La figura de Epstein como filántropo científico
Durante años, Jeffrey Epstein cultivó una imagen pública asociada a la filantropía científica. Mantuvo vínculos con académicos de alto perfil y realizó donaciones a instituciones reconocidas. En ese contexto, distintos investigadores acudieron a él en busca de apoyo financiero para proyectos de alto costo, como suele ocurrir en áreas avanzadas de investigación.

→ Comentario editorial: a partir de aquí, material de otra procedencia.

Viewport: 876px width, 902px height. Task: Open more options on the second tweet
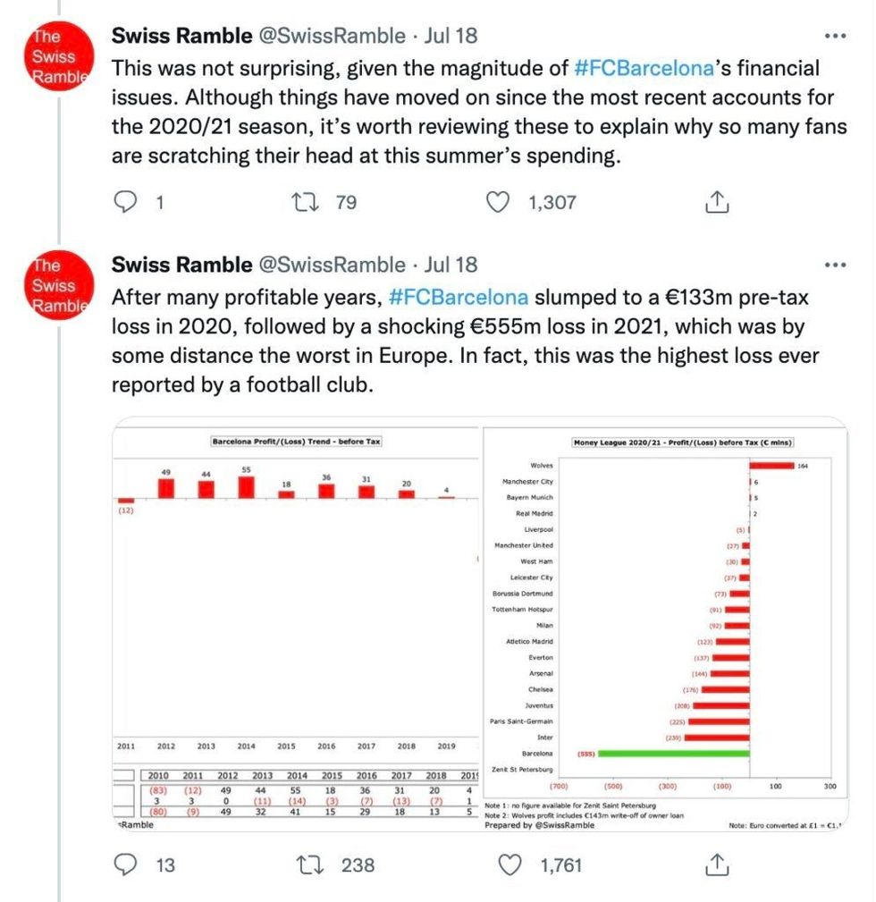[833, 266]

Guendelman ha declarado que, al momento de los correos, desconocía la gravedad de las acusaciones contra Epstein y que su acercamiento fue estrictamente profesional. No existen antecedentes que indiquen reuniones presenciales entre ambos, ni participación del físico en actividades ajenas al ámbito académico. Los documentos publicados hasta ahora se limitan a intercambios sobre financiamiento y conferencias.
La mención de Lawrence Krauss en los correos
En los archivos también aparece el nombre del físico estadounidense Lawrence Krauss. Guendelman informó a Epstein sobre la participación de Krauss en conferencias organizadas por BASiC, y algunos correos fueron reenviados entre los involucrados. Krauss, quien enfrentó posteriormente acusaciones de conducta inapropiada, también mantuvo comunicaciones con Epstein por razones profesionales.

La inclusión de estos nombres en los documentos refleja una red de contactos académicos que interactuaron con Epstein en calidad de posible financista. Sin embargo, en el caso Eduardo Guendelman, los registros disponibles muestran únicamente intentos de gestionar recursos para proyectos científicos.
Contexto y debate sobre financiamiento científico
El caso ha reabierto la discusión sobre las fuentes de financiamiento en la investigación académica. Proyectos en física teórica, cosmología o estudios fundamentales suelen depender de aportes privados cuando los recursos estatales son limitados. Esta realidad lleva a muchos investigadores a buscar apoyo en fundaciones y donantes individuales. En retrospectiva, la relación entre ciencia y filantropía asociada a figuras controvertidas plantea interrogantes éticos complejos. La publicación de archivos oficiales años después puede alterar la percepción pública sobre vínculos que, en su momento, fueron considerados habituales dentro de ciertos círculos académicos.

El caso Eduardo Guendelman se basa en correos electrónicos intercambiados con Jeffrey Epstein entre 2015 y 2019 en el marco de una búsqueda de financiamiento científico. La documentación disponible indica que el apoyo nunca se concretó y que el contacto fue exclusivamente profesional. Más allá de las interpretaciones, el episodio invita a reflexionar sobre la transparencia, la responsabilidad y los criterios éticos en el financiamiento de la ciencia. Cuando se trata de investigación y recursos, la pregunta de fondo permanece: ¿cómo equilibrar la necesidad de apoyo económico con la integridad institucional?